Geneticists on Sunday reported that they have solved a key mystery about hemophilia and developed a new test for telling women whether they risk bearing sons with the disease.

The test should give a definitive answer in about 45% of families affected by severe cases of hemophilia A, the most common form of the blood disorder, researchers said.

Hemophilia A appears in about one in every 5,000 males, and about half the cases are considered severe. The disease is caused by defects in the gene that tells the body how to make factor VIII, a substance that promotes clotting.

People with severe hemophilia may have to inject themselves with factor VIII 30 to 50 times a year to control internal bleeding and maintain health.
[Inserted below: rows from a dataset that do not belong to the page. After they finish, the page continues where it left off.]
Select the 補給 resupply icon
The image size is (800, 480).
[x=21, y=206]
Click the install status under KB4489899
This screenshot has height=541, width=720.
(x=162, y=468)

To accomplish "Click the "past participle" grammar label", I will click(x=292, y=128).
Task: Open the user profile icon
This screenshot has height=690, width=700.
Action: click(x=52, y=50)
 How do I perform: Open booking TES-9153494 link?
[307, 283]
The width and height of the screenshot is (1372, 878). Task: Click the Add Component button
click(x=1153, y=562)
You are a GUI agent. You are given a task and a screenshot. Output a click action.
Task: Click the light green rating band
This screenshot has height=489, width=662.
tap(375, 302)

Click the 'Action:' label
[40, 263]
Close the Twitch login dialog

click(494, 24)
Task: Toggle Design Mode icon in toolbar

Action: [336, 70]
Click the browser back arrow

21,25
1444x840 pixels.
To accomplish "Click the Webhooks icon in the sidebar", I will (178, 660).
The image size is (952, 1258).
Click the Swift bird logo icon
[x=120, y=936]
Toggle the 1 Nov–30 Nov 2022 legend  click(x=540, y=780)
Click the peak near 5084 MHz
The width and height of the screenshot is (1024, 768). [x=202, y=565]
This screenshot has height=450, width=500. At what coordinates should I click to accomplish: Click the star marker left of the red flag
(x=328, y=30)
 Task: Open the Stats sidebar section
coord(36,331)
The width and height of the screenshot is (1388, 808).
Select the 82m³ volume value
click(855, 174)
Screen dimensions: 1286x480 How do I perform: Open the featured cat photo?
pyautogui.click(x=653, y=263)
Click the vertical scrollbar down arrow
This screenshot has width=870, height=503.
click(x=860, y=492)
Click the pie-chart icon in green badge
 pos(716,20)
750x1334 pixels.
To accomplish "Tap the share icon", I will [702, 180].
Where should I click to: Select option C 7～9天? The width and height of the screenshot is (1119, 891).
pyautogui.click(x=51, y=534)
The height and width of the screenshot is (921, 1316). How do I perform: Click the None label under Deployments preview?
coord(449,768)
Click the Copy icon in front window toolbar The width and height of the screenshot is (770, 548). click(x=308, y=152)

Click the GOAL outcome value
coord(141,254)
Scientists had been puzzled by the fact that in about half of the severe cases, they were unable to find any defect in the factor VIII gene. The new study shows that the problem is an unusual flaw, apparently caused by a process not described before in any disease, said study co-author Jane Gitschier of UC San Francisco and the Howard Hughes Medical Institute.

Gitschier presents the new work in the November issue of Nature Genetics with colleagues at her university, the Johns Hopkins University School of Medicine in Baltimore and the University of Geneva Medical School in Switzerland.

Women can have the defective gene without getting hemophilia because they also have a second factor VIII gene. Males have no such backup.